A君はなんとか半年間、クレジットカードの申し込みを我慢し、ついに車両リースの実績からディーラー提携の法人一般カードを取得することができた。しかし、ディーラー提携の法人カードもショッピング枠が大きいゴールドカードで申請したのだが手元に来たカードは一般カードだった。結局は経費を精算しようにもショッピング枠が少ないため、現金精算を併用するしかなかった。
ステータスを取り戻す
A君はサラリーマンの時はゴールドカードホルダーであったが、今手元にあるクレジットカードは一般カードばかりになってしまった。ゴールドカードはA君個人の信用ではなく、在籍している会社の信用で持ていただけだったということに気がつく。今のA君は少ししか信用してくれないのだ。
これらの出来事から、個人の信用力を証明するもののひとつがクレジットカードであるということを実感し、新たに個人の信用力の証明となるクレジットカードを得たいと思ったという。
クレジットカード取得のための具体的なプラン
これからのクレジットカードライフに向けての方針を具体的に考える。
- ゴールド、プラチナとランクアップできる一般クレジットカードを選びアップグレードさせる。
- 決済はクレジットカードに集中させるが一括払いでしか利用しない。
- 電子マネーを使いキャッシュレスの生活を行うことでクレジットカードの接触頻度を上げる。

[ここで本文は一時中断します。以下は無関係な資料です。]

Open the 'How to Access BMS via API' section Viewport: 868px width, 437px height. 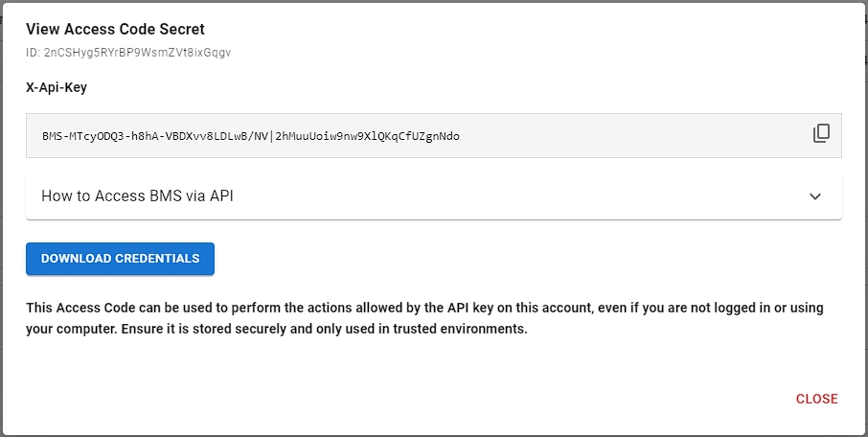point(138,196)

- 目標として3年後にはゴールドカードが欲しいが、自分から申し込むことはしない。
- クレジットカードの利用実績を作ってインビテーションが来るのをただ待つ。
- ショッピング枠は最低100万円は欲しい。
- キャッシング枠は借り入れと同じことになるので0円に設定する。
- リボ払いは使わない設定にする。
- 所持するクレジットカードの枚数は3枚にする。
取得を目指すクレジットカードはプロパーカード
クレジットカードは、取得が比較的容易な提携クレジットカードではなく、高い信用力が必要であるプロパーカードに決めた。まず現状のステータスで取得できるクレジットカードを選ぶ。
個人カード
選んだクレジットカードはこのカードだ。
信用力が高まりステップアップすると、ゴールドカードが取得できる。
- VISA一般カード
- JCB一般カード
法人カード
JCB法人一般カード申込と同時にディーラー提携の法人一般カードは解約した。ディーラー提携の法人一般カードの月々の経費利用実績でJCB法人一般カードは取得できた。

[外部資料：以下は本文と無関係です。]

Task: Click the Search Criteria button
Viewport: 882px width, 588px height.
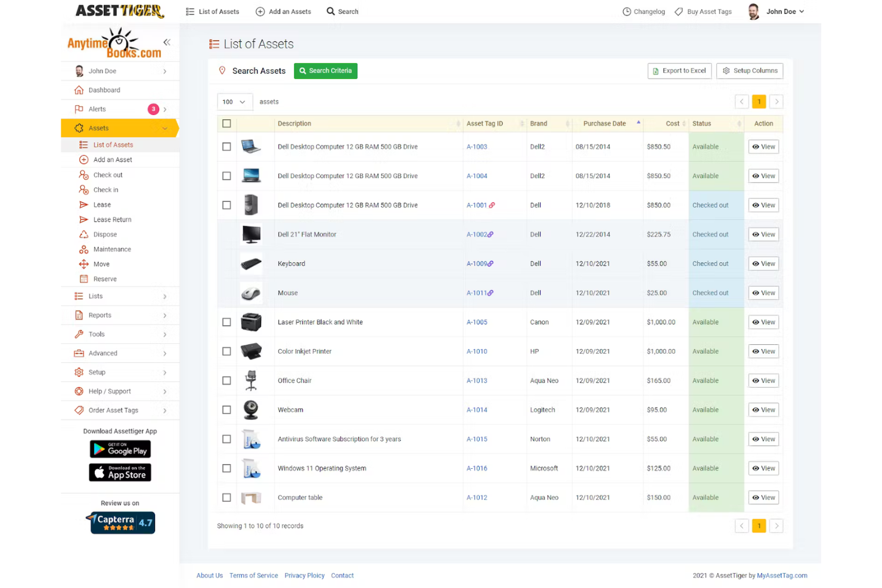Action: [325, 70]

JCB法人カードはJCB法人ゴールドカードにステップアップできる。
- JCB法人一般カード
ゴールドカードのインビテーション
A君は方針どおり、それまでの現金払いはやめてクレジットカードの一括払いのみを利用し、キャッシュレスの生活を送ることを心がけた。また、法人も経費にはクレジットカードを利用した。

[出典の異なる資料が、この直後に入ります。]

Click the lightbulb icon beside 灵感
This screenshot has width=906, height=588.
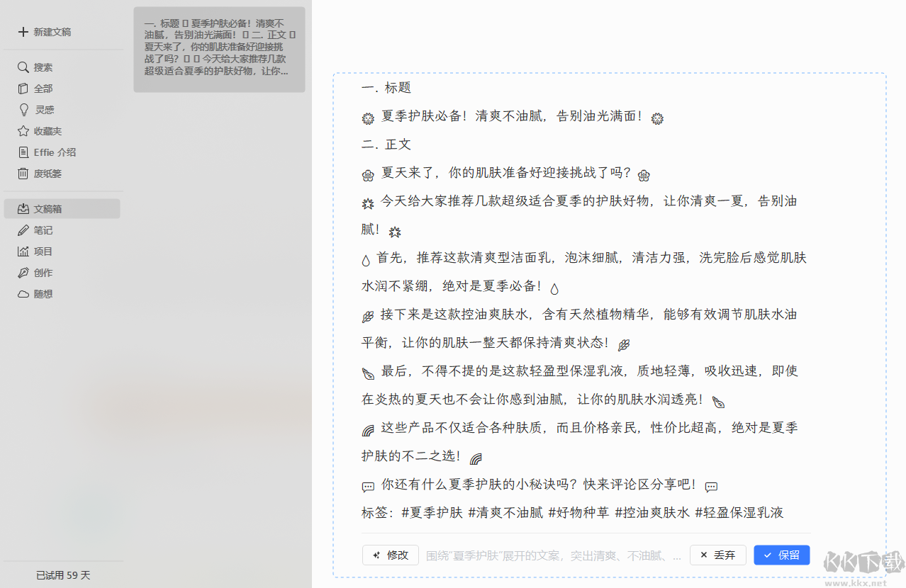[23, 109]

すると、3年目でJCBゴールドカード、JCB法人ゴールドカードとVISAゴールドカードのインビテーションが届いた。
会社を退職してから3年、A君はゴールドカードホルダーに戻ることができたのだが、退職後に一般クレジットカードしか作れなくなったこともあり、サラリーマン時代より上のステータスカードを取得したいと思うようになった。
プラチナカードのインビテーション
ゴールドカードの次はプラチナカードの取得だ。しかしA君は時間がかかろうとも決して無理な使い方はせず、今まで通りクレジットカード一括払いの利用でキャッシュレス生活を続けることにした。
そして、ゴールドカード取得から2年経過したある日。
VISAプラチナカードのインビテーションと、JCB法人プラチナカードのインビテーションがやって来た。
だが調べたところ、JCB THE CLASSのインビテーションを貰うにはあと何年かかるかわからないことがわかる。JCB THE CLASSだけは当初の方針を変えて突撃と呼ばれる方法を選んだ。
JCB一般カードから利用実績を積んでいたおかげで、JCB THE CLASSはインビテーションを待たないで取得することができた。
A君は退職時の屈辱から2枚のプラチナカードと1枚のブラックカードを取得するまでにかかった時間は5年。毎月の生活費にクレジットカードを利用して、返済していれば約5年で取得できるということだ。
更なる飛躍 ANAカードでマイルをためる
インビテーションをひたすら待つ長い5年だったが、全ての目標が達成できたら更に取得が難しいと言われるクレジットカードの取得に挑戦してみたくなった。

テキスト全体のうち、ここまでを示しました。